WORK ITEM
Please set the lines down again exactly, from the top of the entries through the line that contains "Task: Click the Quick Search box".

DATA UNDER STUDY
----

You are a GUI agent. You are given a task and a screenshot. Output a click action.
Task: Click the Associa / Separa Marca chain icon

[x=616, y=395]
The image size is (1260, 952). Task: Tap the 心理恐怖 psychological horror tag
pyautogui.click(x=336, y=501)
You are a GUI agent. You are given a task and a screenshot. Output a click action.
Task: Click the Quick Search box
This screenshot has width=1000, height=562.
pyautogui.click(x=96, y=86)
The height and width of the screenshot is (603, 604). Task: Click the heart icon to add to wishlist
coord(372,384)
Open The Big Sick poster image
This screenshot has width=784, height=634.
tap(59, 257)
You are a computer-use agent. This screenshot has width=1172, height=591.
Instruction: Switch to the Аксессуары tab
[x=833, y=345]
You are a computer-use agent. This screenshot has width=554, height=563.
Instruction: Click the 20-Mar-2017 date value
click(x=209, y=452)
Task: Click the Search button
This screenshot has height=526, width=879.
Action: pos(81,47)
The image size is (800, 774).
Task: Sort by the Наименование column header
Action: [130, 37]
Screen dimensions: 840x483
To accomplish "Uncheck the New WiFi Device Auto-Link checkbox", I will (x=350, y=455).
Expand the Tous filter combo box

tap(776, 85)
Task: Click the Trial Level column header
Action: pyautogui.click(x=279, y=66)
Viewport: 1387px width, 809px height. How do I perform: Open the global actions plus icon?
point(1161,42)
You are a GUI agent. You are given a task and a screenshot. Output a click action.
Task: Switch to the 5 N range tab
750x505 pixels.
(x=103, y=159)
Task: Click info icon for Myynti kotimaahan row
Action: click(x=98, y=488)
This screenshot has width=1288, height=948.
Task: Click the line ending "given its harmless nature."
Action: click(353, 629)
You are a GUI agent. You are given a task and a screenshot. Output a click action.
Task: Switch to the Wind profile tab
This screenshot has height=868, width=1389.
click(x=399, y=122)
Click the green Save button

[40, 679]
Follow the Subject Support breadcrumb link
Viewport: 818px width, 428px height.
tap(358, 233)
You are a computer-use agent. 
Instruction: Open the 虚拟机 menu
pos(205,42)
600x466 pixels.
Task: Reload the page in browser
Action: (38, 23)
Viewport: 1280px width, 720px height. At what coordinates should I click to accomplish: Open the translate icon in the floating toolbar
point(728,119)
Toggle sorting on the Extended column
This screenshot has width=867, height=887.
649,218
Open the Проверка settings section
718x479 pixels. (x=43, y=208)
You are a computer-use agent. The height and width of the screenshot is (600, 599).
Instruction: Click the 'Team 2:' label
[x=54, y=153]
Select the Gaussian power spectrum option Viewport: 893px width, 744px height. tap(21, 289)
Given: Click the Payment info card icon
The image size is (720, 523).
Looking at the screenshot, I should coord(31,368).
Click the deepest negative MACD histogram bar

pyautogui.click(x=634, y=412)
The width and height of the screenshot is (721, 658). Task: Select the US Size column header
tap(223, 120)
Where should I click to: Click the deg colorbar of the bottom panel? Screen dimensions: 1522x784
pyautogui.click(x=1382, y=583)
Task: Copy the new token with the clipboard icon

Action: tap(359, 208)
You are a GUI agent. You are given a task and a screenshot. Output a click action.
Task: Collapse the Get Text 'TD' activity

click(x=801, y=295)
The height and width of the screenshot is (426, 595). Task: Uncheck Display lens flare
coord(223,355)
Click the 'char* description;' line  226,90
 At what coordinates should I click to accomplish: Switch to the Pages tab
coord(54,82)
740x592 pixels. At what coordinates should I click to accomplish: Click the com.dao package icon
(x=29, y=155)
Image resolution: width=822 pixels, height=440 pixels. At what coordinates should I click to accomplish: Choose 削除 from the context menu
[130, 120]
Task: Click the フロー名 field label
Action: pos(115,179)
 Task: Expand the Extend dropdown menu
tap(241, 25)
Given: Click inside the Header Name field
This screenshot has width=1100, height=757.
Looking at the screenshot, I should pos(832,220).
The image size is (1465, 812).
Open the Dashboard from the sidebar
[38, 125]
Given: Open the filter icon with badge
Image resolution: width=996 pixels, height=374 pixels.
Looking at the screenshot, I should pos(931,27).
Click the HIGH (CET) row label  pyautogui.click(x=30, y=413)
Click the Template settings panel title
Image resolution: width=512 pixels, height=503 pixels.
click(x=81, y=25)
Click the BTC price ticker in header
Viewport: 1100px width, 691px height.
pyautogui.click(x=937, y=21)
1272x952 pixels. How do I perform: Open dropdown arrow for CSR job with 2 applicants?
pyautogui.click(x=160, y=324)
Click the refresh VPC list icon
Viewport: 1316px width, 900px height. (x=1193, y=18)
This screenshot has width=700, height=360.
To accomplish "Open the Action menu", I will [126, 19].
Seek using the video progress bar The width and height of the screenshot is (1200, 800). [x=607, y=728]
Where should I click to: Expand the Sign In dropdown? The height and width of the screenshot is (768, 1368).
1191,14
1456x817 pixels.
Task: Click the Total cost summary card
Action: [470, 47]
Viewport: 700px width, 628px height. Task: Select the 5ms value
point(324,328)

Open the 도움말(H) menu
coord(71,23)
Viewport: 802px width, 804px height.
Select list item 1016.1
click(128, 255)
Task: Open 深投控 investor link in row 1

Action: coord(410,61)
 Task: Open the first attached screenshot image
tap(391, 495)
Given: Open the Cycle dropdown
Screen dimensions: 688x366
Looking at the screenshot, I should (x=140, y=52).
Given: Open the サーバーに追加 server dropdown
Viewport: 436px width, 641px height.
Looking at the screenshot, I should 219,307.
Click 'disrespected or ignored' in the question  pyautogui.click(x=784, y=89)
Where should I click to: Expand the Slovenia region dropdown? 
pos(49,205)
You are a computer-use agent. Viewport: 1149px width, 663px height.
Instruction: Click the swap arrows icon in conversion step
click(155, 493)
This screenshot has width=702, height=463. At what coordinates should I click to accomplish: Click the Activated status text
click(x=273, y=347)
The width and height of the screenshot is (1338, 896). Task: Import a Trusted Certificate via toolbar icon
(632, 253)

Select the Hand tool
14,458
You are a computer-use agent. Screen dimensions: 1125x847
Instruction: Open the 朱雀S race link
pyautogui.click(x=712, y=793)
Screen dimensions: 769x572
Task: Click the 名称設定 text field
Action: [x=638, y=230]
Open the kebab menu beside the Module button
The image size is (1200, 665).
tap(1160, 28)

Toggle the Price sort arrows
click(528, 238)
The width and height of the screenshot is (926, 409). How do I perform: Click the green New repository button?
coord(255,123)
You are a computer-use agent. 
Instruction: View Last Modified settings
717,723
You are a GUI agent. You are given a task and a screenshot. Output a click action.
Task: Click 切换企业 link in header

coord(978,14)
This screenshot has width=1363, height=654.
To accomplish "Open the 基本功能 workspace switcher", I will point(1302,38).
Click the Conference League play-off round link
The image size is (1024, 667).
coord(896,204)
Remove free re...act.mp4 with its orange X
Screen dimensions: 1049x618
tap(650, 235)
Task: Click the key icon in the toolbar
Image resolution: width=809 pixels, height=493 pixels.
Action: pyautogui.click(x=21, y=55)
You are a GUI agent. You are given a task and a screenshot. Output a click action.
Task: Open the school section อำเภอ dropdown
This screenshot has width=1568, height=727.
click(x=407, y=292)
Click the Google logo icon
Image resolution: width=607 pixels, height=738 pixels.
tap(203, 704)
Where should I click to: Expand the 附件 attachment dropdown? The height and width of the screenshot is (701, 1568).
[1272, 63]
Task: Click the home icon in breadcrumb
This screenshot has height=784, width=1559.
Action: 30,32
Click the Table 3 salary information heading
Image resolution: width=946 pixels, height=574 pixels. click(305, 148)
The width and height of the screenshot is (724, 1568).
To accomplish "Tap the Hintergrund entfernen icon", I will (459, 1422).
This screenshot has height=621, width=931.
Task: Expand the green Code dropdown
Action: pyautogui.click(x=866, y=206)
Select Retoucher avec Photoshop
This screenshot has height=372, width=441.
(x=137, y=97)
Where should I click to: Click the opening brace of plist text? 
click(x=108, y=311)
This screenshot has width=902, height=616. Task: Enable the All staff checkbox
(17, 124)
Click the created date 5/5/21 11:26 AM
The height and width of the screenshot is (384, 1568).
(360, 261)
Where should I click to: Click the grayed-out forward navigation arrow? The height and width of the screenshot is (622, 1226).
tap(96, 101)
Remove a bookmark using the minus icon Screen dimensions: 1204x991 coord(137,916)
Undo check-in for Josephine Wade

----

TASK ANSWER
You are a GUI agent. You are given a task and a screenshot. Output a click action.
Task: Click the Associa / Separa Marca chain icon

[x=616, y=395]
The image size is (1260, 952). Task: Tap the 心理恐怖 psychological horror tag
pyautogui.click(x=336, y=501)
You are a GUI agent. You are given a task and a screenshot. Output a click action.
Task: Click the Quick Search box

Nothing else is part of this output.